Monday, June 06, 2005

Traditional Conservatism Goes Up in Puff of Smoke

I not only didn't inhale back in my college years, I never even used marijuana.

That's not a self-righteous assertion of virtue, mind you. The reason I never did dope is that I couldn't stand the thought of being out of control.

But, in fact, I always thought it was a bad idea to decriminalize marijuana use. Backtrack from a hard and fast societal condemnation of the stuff, I reasoned, and we could never change our minds about it. So, what follows is no pro-weed screed.

The US Supreme Court has today told states that even in the case of grass that's homegrown and not, therefore, a commodity of interstate commerce, the feds may prosecute users who light up under doctor's orders.

It's interesting because this ruling was sought by a Republican administration and rendered by a Republican Supreme Court. Conventional states' rights thinking, one surmises, would say that Republicans would side with the ten states that provide for the legal use of marijuana in medical treatment. States' righters would simply be expected to take a hands-off attitude about state laws in a matter that doesn't seem to be under federal jurisdiction.

But of course, the values wing of the Republican coalition seems to be trumping traditional conservatism a lot lately.
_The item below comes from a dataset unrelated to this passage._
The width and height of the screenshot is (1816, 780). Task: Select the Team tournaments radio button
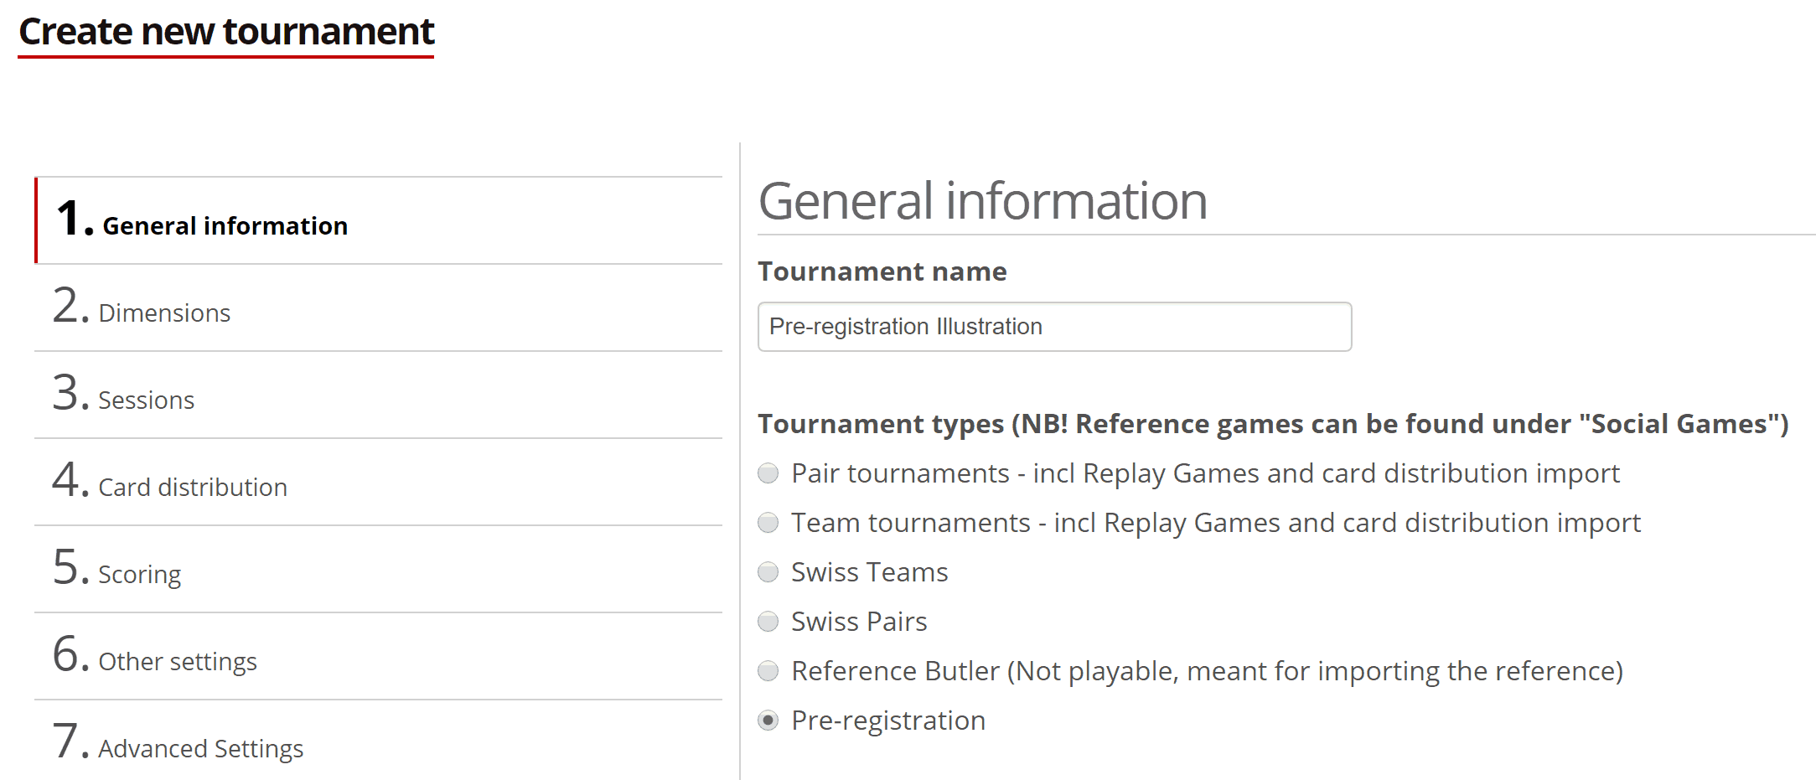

They are radically reworking the definition of "conservative" to include behavioral micromanagement which, I feel certain, would be condemned by Ronald Reagan and especially by Mr. Conservative himself, Barry Goldwater.

After Congress' midnight passage of special Terri Schaivo legislation a few months ago, I wrote:
...the legislation passed by Congress and signed by the President this morning confirms what has been increasingly obvious in the past four years: Conservatism, as the core philosophy of the Republican Party, is now, if not dead, completely moribund.
It doesn't look like things have changed. Two of the three dissenters from the medical marijuana ruling today were Chief Justice Rehnquist and Justice O'Connor. These two Arizona associates of Barry Goldwater, the one appointed by Richard Nixon and the other by Reagan, are vestiges of conservatism as it was once defined. Their breed has been replaced by big government advocates who don't mind deficits or federal intrusion as long they're the ones doing the spending and the intruding.